Problem Solving Through Recreational Mathematics
- Author: Bonnie Averbach and Orin Chein
- Genre: Mathematics
- Publisher: W. H. Freeman and Company
- Publication date: 1980

= Problem Solving Through Recreational Mathematics =

Mathematics textbook

Problem Solving Through Recreational Mathematics is a textbook in mathematics on problem solving techniques and their application to problems in recreational mathematics, intended as a textbook for general education courses in mathematics for liberal arts education students. It was written by Bonnie Averbach and Orin Chein, published in 1980 by W. H. Freeman and Company, and reprinted in 2000 by Dover Publications.

==Audience and reception==
Problem Solving Through Recreational Mathematics is based on mathematics courses taught by the authors, who were both mathematics professors at Temple University. It follows a principle in mathematics education popularized by George Pólya, of focusing on techniques for mathematical problem solving, motivated by the idea that by doing mathematics rather than being told about its "history, culture, or applications", liberal arts education students (for whom this might be their only college-level mathematics course) can gain a better idea of the nature of mathematics. By concentrating on problems in recreational mathematics, Averbach and Chein hope to motivate students by the fun aspect of these problems. However, this approach may also lead the students to lose sight of the important applications of the mathematics they learn, and contains little to no material on mathematical proof.

The book's exercises include some with detailed solutions, some with less-detailed answers, and some that provide only hints to the solution, providing flexibility to instructors in using this book as a textbook. Cartoons and other illustrations of the concepts help make the material more inviting to students.

As well as for general education at the college level, this book could also be used to help prepare students going into mathematics education, and for mathematics appreciation for secondary school students.

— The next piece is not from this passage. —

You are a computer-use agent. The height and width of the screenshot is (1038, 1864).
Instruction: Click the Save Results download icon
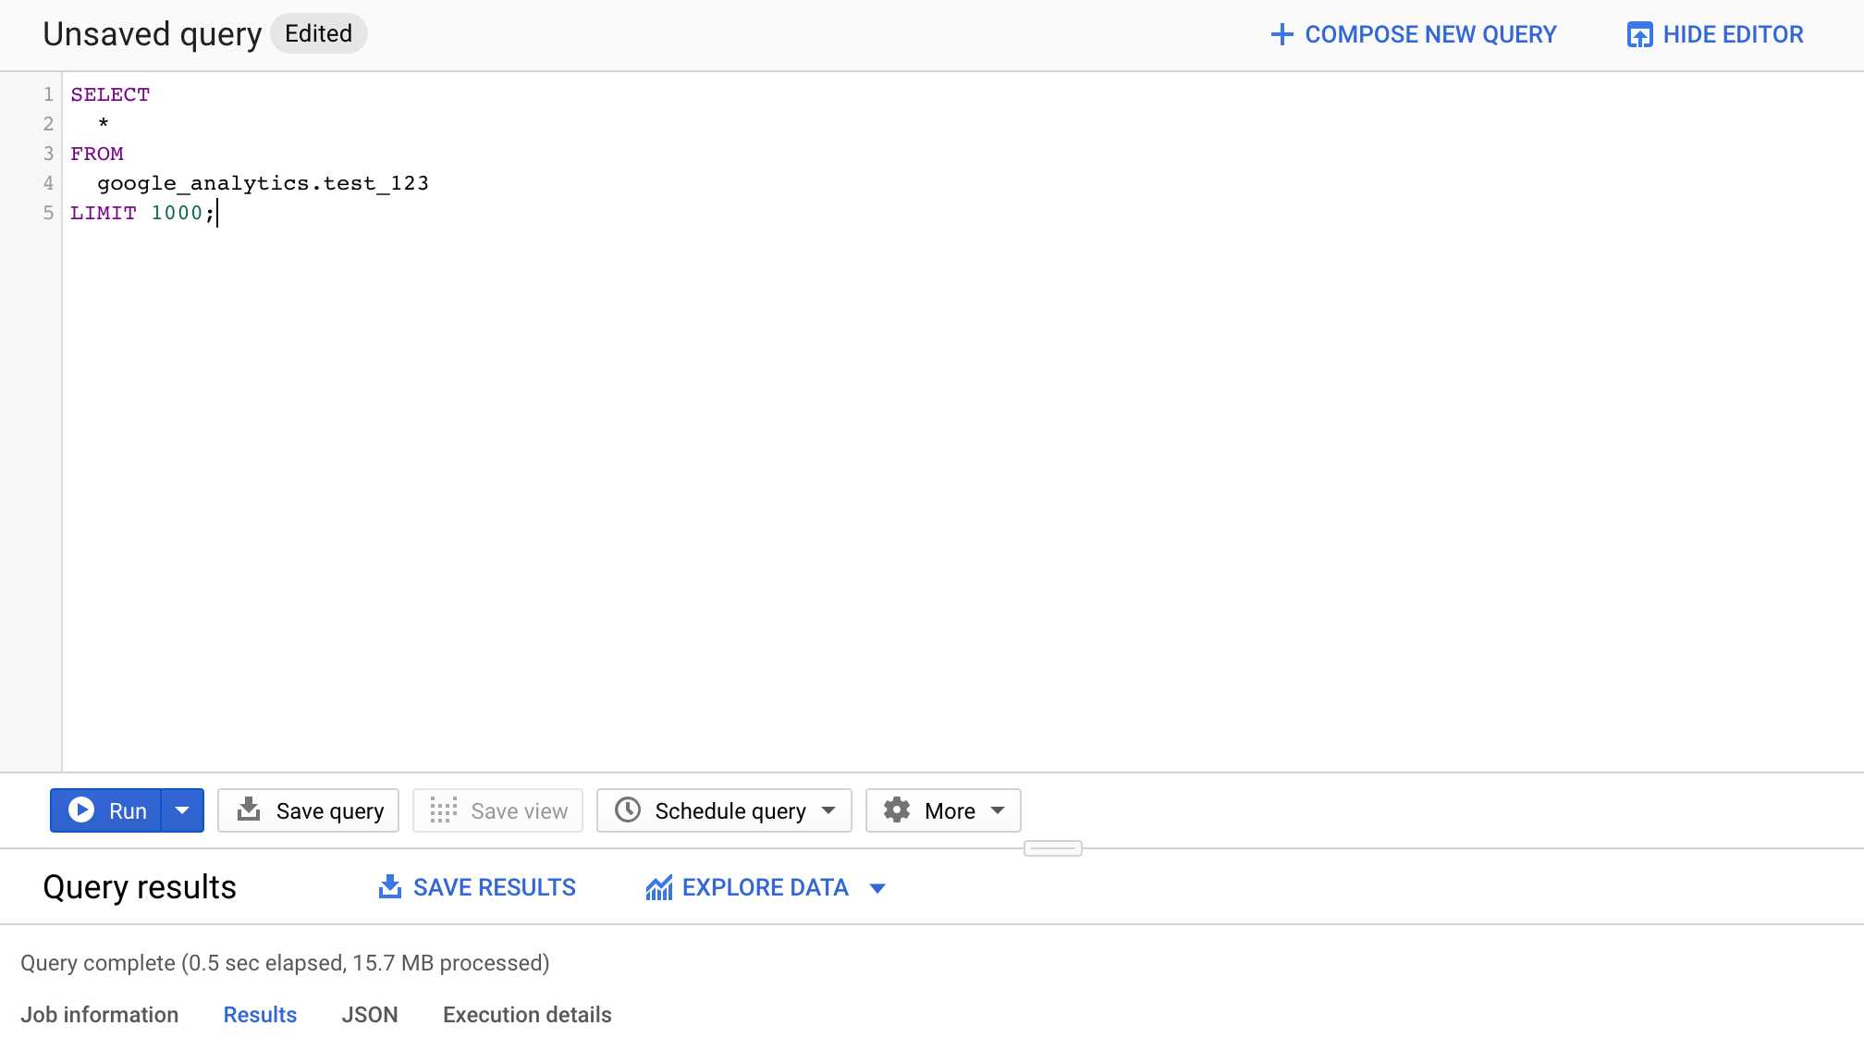[x=389, y=886]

It could also be used as a reference by secondary school mathematics teachers in providing additional examples for their students, or as personal reading for anyone teenaged or older who is interested in mathematics. Alternatively, reviewer Murray Klamkin suggests using the books of Polyá for these purposes, but adding Problem Solving Through Recreational Mathematics as a supplement to these books.

==Topics==
The book begins with an introductory chapter on problem-solving techniques in general, including six problems to motivate these techniques. The rest of the book is organized into eight thematic chapters, each of which can stand alone or be read in an arbitrary order. The topics of these chapters are:
- Logic puzzles, especially focusing on "Knights and Knaves" types of puzzles in which some characters are truthful while others answer only falsely.
- Word problems involving time and motion, with continuous variables and with solutions using algebra.
- Number theory, particularly focusing on Diophantine equations, continuing the theme of word problems but with discrete variables for numbers of people, goods, or costs, and also including material on divisibility, prime numbers, and the Chinese remainder theorem.
- Numeral systems and cryptarithms.
- Graph theory, including Euler tours and Hamiltonian cycles.
- Game theory and combinatorial game theory, including material on games of perfect information and on the games of tic tac toe, nim, and hex.
- Solitaire games and puzzles, including polyominoes, peg solitaire, and the 15 puzzle.
- A collection of leftover problems which did not fit into any of the other chapters.